Aim of the exercise →
Copy the rows below word for word, starting with the line that contains "Viewport: 956px width, 476px" and continuing through the final row, both included.

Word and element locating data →
>> START

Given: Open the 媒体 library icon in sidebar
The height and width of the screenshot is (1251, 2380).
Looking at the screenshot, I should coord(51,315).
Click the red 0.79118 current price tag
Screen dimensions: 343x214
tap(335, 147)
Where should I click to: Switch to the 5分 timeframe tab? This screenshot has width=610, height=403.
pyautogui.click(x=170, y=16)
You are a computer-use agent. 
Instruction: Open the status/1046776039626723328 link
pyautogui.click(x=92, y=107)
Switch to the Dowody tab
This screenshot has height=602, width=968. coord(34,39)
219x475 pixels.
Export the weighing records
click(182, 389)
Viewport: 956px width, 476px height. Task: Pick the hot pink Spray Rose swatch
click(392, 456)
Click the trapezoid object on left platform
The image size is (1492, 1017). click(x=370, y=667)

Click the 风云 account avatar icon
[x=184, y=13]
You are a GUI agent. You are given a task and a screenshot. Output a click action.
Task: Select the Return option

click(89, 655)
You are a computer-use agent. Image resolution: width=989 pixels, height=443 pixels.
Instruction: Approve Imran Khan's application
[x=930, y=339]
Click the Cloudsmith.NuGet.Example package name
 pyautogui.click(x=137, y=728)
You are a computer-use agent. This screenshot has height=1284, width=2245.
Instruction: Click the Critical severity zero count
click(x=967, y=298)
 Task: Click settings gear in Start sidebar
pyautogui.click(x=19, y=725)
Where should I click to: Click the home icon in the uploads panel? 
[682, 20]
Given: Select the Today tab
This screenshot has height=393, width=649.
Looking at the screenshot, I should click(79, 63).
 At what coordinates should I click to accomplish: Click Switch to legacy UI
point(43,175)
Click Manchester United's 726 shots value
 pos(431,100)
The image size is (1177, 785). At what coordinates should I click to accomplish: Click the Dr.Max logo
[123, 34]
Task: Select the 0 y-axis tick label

>> END

Problem solution →
Viewport: 956px width, 476px height. Task: Pick the hot pink Spray Rose swatch
click(392, 456)
Click the trapezoid object on left platform
The image size is (1492, 1017). click(x=370, y=667)

Click the 风云 account avatar icon
[x=184, y=13]
You are a GUI agent. You are given a task and a screenshot. Output a click action.
Task: Select the Return option

click(89, 655)
You are a computer-use agent. Image resolution: width=989 pixels, height=443 pixels.
Instruction: Approve Imran Khan's application
[x=930, y=339]
Click the Cloudsmith.NuGet.Example package name
 pyautogui.click(x=137, y=728)
You are a computer-use agent. This screenshot has height=1284, width=2245.
Instruction: Click the Critical severity zero count
click(x=967, y=298)
 Task: Click settings gear in Start sidebar
pyautogui.click(x=19, y=725)
Where should I click to: Click the home icon in the uploads panel? 
[682, 20]
Given: Select the Today tab
This screenshot has height=393, width=649.
Looking at the screenshot, I should click(79, 63).
 At what coordinates should I click to accomplish: Click Switch to legacy UI
point(43,175)
Click Manchester United's 726 shots value
 pos(431,100)
The image size is (1177, 785). At what coordinates should I click to accomplish: Click the Dr.Max logo
[123, 34]
Task: Select the 0 y-axis tick label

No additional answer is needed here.